O mito e a realidade
«Entre as maiores
manifestações da consciência crítica no século XX a presença de Camus é certamente uma das mais
generosas. Sobretudo agora, quando tantas das suas reflexões podem ser
redescobertas como advertências ou diagnósticos
de espantosa acuidade e rigor intelectual. Não há como duvidar de que o homem
dos nossos dias tem tudo para abrigar conflitos ainda mais intensos, e mais
devastadores, ou mais fecundos, que os de todas as outras épocas. É certo que
ele contou com enormes precursores, mestres que foram ao fundo do desenvolvimento
moderno de suas emoções, e suas razões, como Nietzsche, Dostoiévski, Proust,
Kierkegaard, Kafka (para só ficarmos em alguns dos nomes mais caros a Camus), e
chega, hoje em dia, aos desdobramentos efectivos e consistentes das revoluções de
Darwin, Marx, Freud, Einstein. Mas, até mesmo por isso tudo, os homens presentes”, na vida presente, estão ainda mais sós e dilacerados.

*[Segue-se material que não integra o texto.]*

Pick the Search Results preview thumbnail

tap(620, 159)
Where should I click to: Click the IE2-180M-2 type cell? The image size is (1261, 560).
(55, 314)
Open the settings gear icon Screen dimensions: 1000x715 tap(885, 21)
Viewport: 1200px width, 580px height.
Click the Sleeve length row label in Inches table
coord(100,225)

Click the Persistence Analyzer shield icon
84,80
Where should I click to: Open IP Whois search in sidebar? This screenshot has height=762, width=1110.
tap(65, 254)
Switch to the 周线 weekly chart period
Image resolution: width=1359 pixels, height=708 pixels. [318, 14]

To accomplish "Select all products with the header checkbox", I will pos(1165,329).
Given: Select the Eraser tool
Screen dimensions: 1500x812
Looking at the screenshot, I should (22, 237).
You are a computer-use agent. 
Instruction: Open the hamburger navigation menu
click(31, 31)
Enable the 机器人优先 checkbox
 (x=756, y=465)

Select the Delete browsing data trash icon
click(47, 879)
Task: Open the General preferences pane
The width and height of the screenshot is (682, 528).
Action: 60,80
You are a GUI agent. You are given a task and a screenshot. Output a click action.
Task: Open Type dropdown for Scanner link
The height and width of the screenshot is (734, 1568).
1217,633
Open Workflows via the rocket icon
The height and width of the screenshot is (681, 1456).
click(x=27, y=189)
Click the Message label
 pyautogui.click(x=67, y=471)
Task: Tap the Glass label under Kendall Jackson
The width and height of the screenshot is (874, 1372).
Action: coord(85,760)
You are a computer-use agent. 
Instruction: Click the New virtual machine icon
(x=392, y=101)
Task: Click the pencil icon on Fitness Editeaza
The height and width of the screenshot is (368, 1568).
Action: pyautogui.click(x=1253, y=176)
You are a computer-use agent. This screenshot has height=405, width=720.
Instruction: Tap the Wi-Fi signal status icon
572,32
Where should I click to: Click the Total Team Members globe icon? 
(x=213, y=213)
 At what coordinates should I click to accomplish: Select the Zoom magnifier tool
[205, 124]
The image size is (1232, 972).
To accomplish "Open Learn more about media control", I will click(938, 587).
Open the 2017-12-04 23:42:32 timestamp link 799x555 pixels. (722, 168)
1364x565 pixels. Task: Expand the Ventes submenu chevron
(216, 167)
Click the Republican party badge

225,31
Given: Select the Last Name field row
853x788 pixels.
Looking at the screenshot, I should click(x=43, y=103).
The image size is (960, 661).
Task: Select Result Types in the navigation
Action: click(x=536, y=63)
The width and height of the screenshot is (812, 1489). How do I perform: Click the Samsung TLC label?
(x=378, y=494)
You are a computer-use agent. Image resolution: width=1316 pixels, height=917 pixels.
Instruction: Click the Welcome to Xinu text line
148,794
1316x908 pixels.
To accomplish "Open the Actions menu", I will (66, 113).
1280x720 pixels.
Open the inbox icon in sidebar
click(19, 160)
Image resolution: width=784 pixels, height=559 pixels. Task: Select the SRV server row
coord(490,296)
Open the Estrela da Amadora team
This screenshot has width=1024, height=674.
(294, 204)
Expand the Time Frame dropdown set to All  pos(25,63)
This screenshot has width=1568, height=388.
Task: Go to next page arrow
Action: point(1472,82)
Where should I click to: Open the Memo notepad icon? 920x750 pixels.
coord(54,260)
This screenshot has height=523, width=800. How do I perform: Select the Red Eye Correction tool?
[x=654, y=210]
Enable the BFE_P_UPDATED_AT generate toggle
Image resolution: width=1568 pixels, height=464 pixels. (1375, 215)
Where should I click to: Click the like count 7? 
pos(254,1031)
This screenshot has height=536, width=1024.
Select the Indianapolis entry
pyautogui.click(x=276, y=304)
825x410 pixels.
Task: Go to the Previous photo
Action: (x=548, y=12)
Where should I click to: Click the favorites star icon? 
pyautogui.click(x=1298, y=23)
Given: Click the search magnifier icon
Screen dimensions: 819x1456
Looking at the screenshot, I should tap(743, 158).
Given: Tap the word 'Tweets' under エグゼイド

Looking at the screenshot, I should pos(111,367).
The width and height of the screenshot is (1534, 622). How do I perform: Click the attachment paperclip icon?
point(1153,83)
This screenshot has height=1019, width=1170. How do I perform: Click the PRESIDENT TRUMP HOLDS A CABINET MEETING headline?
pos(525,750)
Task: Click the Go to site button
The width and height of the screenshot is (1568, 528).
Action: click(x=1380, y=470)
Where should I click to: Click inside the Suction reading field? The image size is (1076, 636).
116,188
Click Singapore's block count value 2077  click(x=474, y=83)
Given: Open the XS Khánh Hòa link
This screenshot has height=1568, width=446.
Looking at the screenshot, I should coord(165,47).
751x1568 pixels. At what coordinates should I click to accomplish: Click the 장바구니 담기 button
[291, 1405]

Há uma busca desesperada, mas persistente, de novos valores. Como toda
possibilidade dos sistemas mágicos ou metafísicos se encontra pulverizada, como
só insiste ou resmunga nos desvãos do medo, nos laboratórios da psicopatologia
ou em sinistros desvios de igreja e dissimulação, esse homem presente só pode
contar consigo mesmo, seu cérebro, seus sentidos, suas mãos, seus meios. Daí o
encontro, cada vez mais frequente, com o absurdo. E face a face com a
sua condição, esse homem tem muito poucos amigos. Um deles, de extraordinária
inteligência e lealdade, é Albert Camus.
Particularmente neste caso de O
mito de Sísifo, livro de terrível beleza com a sua aguda apreensão do
horror nas armadilhas do quotidiano, seu reforço ao inconformismo e à recusa a
todas as fugas, seu empenho intransigente em valorizar e enriquecer as lutas da
lucidez. Camus o escreveu no começo
da II Guerra Mundial. É extremamente curioso, mas de toda coerência com o seu
pensamento, que ele não se detenha no problema da guerra e a rejeite
radicalmente nas entrelinhas, fazendo do homem
absurdo o último a poder aceitá-la a compactuar com as suas aberrações. Quem
coloca em primeiro plano a revolta, o discernimento, a discussão da morte
voluntária, a oposição às esperas e esperanças infundadas, a realidade física
ou a repulsa a qualquer tipo de servidão está plasmando indirectamente a
atitude do anti-autoritarismo e, em consequência, propondo uma paz insubmissa,
guiada ao mesmo tempo pela razão e pela paixão amorosa (especialmente nos seus modelos do homem absurdo, quando
trata de Don Juan, dos comediantes e dos conquistadores). Mesmo
neste último caso, mobilizado como todo o mundo, o filósofo passa
a opção pela luta e pela resistência, mas também o desprezo pela guerra e seus
ingredientes: A grandeza mudou de
campo. Ela está no protesto e no sacrifício sem futuro. Mais
especificamente, Le mythe de Sisyphe
(1942),
que, não vamos esquecer, o autor publicou aos vinte e nove anos, é a primeira
formulação teórica da noção de absurdidade, isto é, da tomada de consciência,
pelo ser humano, da falta de sentido
(ou, portanto, do sentido absurdo) da sua condição. Situando a questão nos
planos da sensibilidade e da inteligência, Camus
trabalha com designações que muitas vezes se confundem, na base de estímulo e
resposta assumidos com o mesmo nome. Assim, o homem absurdo é o que
enfrenta lucidamente a condição, e a humanidade
absurda. Antecedido intuitiva e literariamente pelo génio de Franz Kafka, Camus é o primeiro a descrever objectivamente
as situações e consequências da absurdidade, compreendendo a sua lógica e propondo
a sua moral». In Mauro Gama
Introdução à edição original
«Fui posto a meio caminho entre a miséria e o sol, escreve
Albert Camus em O avesso e o direito.
Ele nasceu numa propriedade de vinicultura perto de Mondovi, Constantina,
na Argélia. Seu pai foi mortalmente ferido na batalha do Marne em
1914. Com a libertação, o Combat, de que ele é o redactor-chefe,
é um diário que pelo que reclama e por seu tom, faz época na história da
imprensa. Mas é o escritor que já se impõe como um dos cabeças da sua geração.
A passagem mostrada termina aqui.